Researchers have found that mosquitos’ ability to hear and respond to sounds is more complex than previously thought, said Emily McDermott, assistant professor of entomology at the Arkansas Agricultural Experiment Station, the research arm of the University of Arkansas System Division of Agriculture.

McDermott’s research assistant Cassie Steele, a Ph.D. Student at Dale Bumpers College of Agricultural, Food and Life Sciences, authored a research paper examining numerous studies examining the biology of mosquitoes’ hearing and how they use what they hear.

Steele and McDermott began the survey two years ago when they were both working at the Walter Reed Army Institute of Research in Maryland. It was published by the Entomological Society of America this summer.

According to Steeles and McDermott’s paper, mosquitoes have antennae ears that vibrate in response to sound. The vibration is transmitted to a biomechanical structure, the Johnston organ, and from there to the central nervous system, through which the mosquito perceives sounds.

There are differences in the structure of the hearing of male and female mosquitoes, which suggest that the antennae of the males are more sensitive.

Female mosquitoes might locate other animals, including humans, by sound, McDermott said, but the evidence is not clear. Although research shows that mosquitoes react to sounds in the range of human speech, the bigger pull is likely the carbon dioxide that humans emit when they speak. Mosquitoes are also attracted to people by heat and smell.

While at Walter Reed, Steele said she was planning a study that would use recorded human voices to see if sound alone attracts mosquitoes. But she and McDermott left to come to Arkansas before the study started.

Steele hopes to resume this project next summer.

Mosquitoes primarily use their hearing to find partners, McDermott said. You can differentiate between species and gender based on the flapping of their wings. That opens the door to research applications.

Much of the ongoing research on mosquito hearing is focused on how entomologists can use it to monitor populations, McDermott said.
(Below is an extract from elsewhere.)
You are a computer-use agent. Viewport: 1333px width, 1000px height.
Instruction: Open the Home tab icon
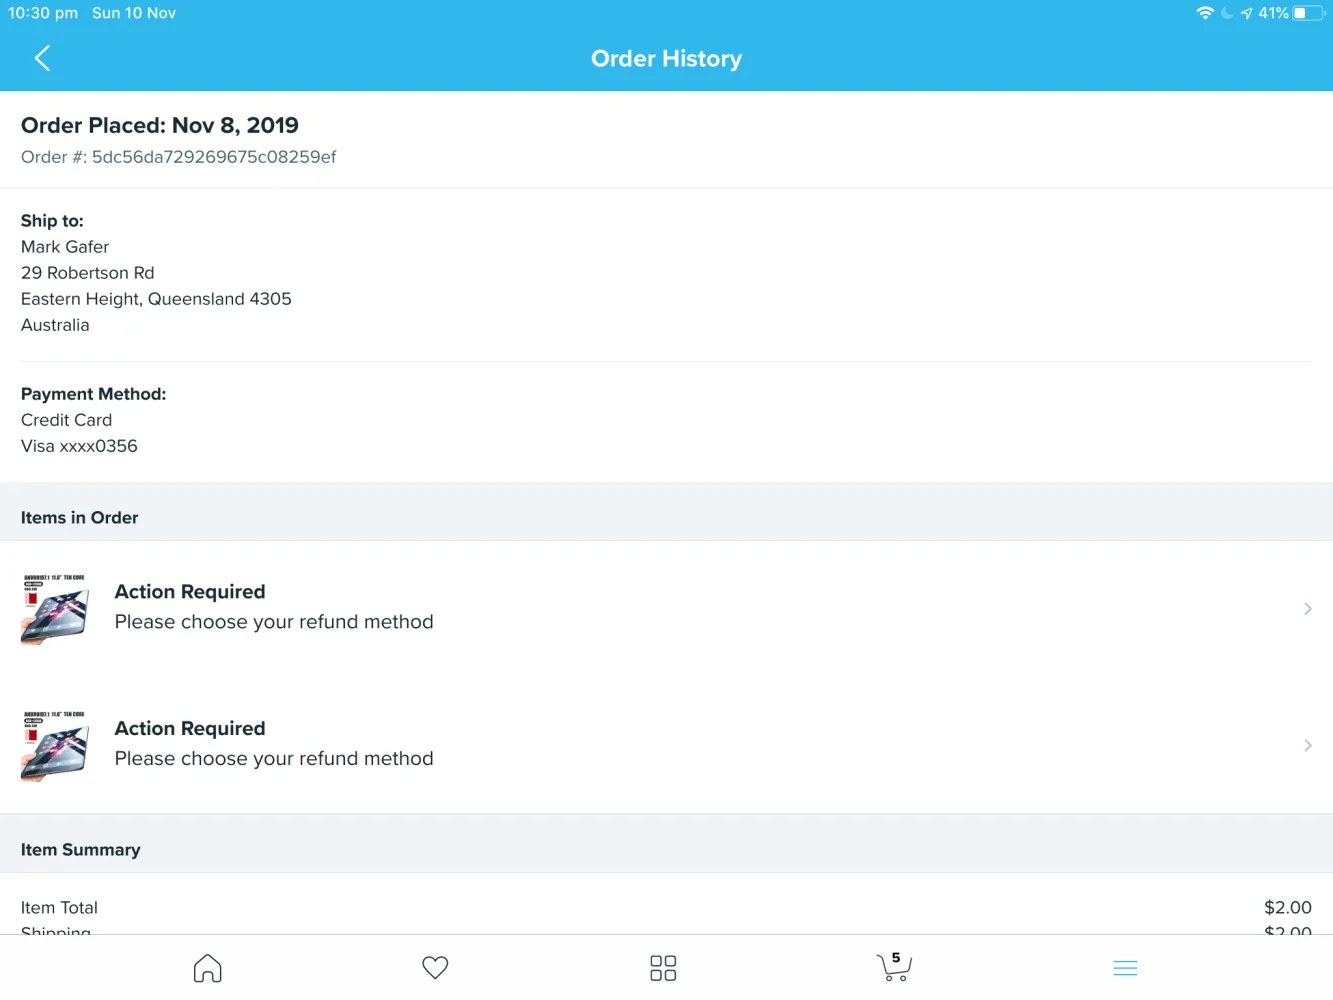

Mosquito-borne disease reduction programs have used sterile males, males that only give birth to non-viable offspring, and a bacterium that prevents Aedes Egypti mosquitoes from transmitting dengue fever. McDermott said audible traps could help scientists monitor these particular males to determine their survival in the wild.

“Trapping and monitoring is the greatest benefit to understanding and harnessing mosquito hearing,” said McDermott. “What we want to know is whether we will survive … does the trait survive in the population?”

The researchers cited in their investigation paper used live footage and synthesized versions of certain species’ flapping female wings to test their usefulness in monitoring males, Steele said.

Audible traps offer advantages over other types of mosquito traps, according to Steele. Using the flaps of certain female mosquitoes’ wings allows researchers to target males of certain species. The reverse is also true for studies in which females of certain species are desired.

Testing the use of recorded and synthesized mosquito sounds presents some challenges, Steele said. Research requires that the sounds be played in areas where the mosquito populations exist, which are often where people live.

“People don’t want to hear the mosquitoes buzzing all the time,” said McDermott. “It limits places and times we can use them.”